Most concerning is language in the bill that requires the establishment of “new procedures that law enforcement officers must follow when responding to these detainers, placing additional restrictions on the actions they may take and eliminating current law’s requirement that they consider specific public safety and risk factors.”

The removal of the public safety consideration is what concerned opponents, including Republican state Rep. Rob Sampson.

“This bill protects people who are criminals. … I can’t say it more clearly,” he said, adding that the “policy doesn’t just put me and my neighbors at risk, it puts the people in the undocumented community at risk, too.”
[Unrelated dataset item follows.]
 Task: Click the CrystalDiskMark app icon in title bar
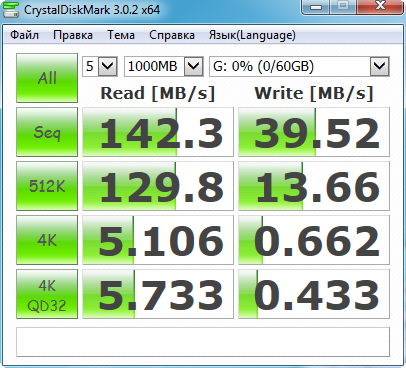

With Senate approval, the bill now heads to the state house for consideration. But that measure is no match for S.B. 948, which borders on the criminally creative in terms of protecting criminal aliens. In short, the proposed bill would reduce the maximum misdemeanor sentences by one day, from 365 days to 364 days.

What difference does a day make? Well, the legislation’s “statement of purpose” is quite explicit in stating it is “to cause fewer deportations.”

With relation to immigration, federal law defines a felony as any crime that has a maximum sentence of “at least one year” or “one year or longer,” which is grounds for deportation.

But the lawmakers were actually not the ones to trigger this insanity of reducing the length of sentences. It was the Connecticut Sentencing Commission whose recommendation it was to change the statute.

And they were as brazen in acknowledging their aim.

“A one-day reduction in maximum sentences would help address the disconnect between the state’s misdemeanor offenses and the stark and asymmetrical immigration consequences that can result,” said the Commission.

There are, however, real consequences to pandering to the whims of pro-amnesty advocates and their “no-immigrant-is-illegal” policies.

As FAIR’s David Jaroslav has noted, “felony convictions strictly limit the ability of immigration courts to do anything with criminal aliens other than to deport them and to keep them off the street until they’re deported, while misdemeanor convictions typically allow them to remain out on bond.”

It is important to remember what are deemed misdemeanor crimes. Yes, there are traffic violations and non-violent crimes. However, under Connecticut law, a Class A misdemeanor includes Criminally Negligent Homicide, Assault and even strangulation.

Several states already have passed similar initiatives, but that does not make Connecticut’s open borders lawmakers any less irresponsible.

The year began with the January announcement by state Rep. Geoffrey Luxenberg of his proposed bill to make officially declare Connecticut a sanctuary state, a move he said was intended to counter President Trump’s “inhumane, aggressive, hostile, xenophobic, and racist policy.”

A similar effort failed in 2017, but if the two pending bills make it to Gov. Ned Lamont (D), the Nutmeg State will be a sanctuary state in every meaning but name. And that should be frightening for Connecticut’s residents – immigrant or native-born.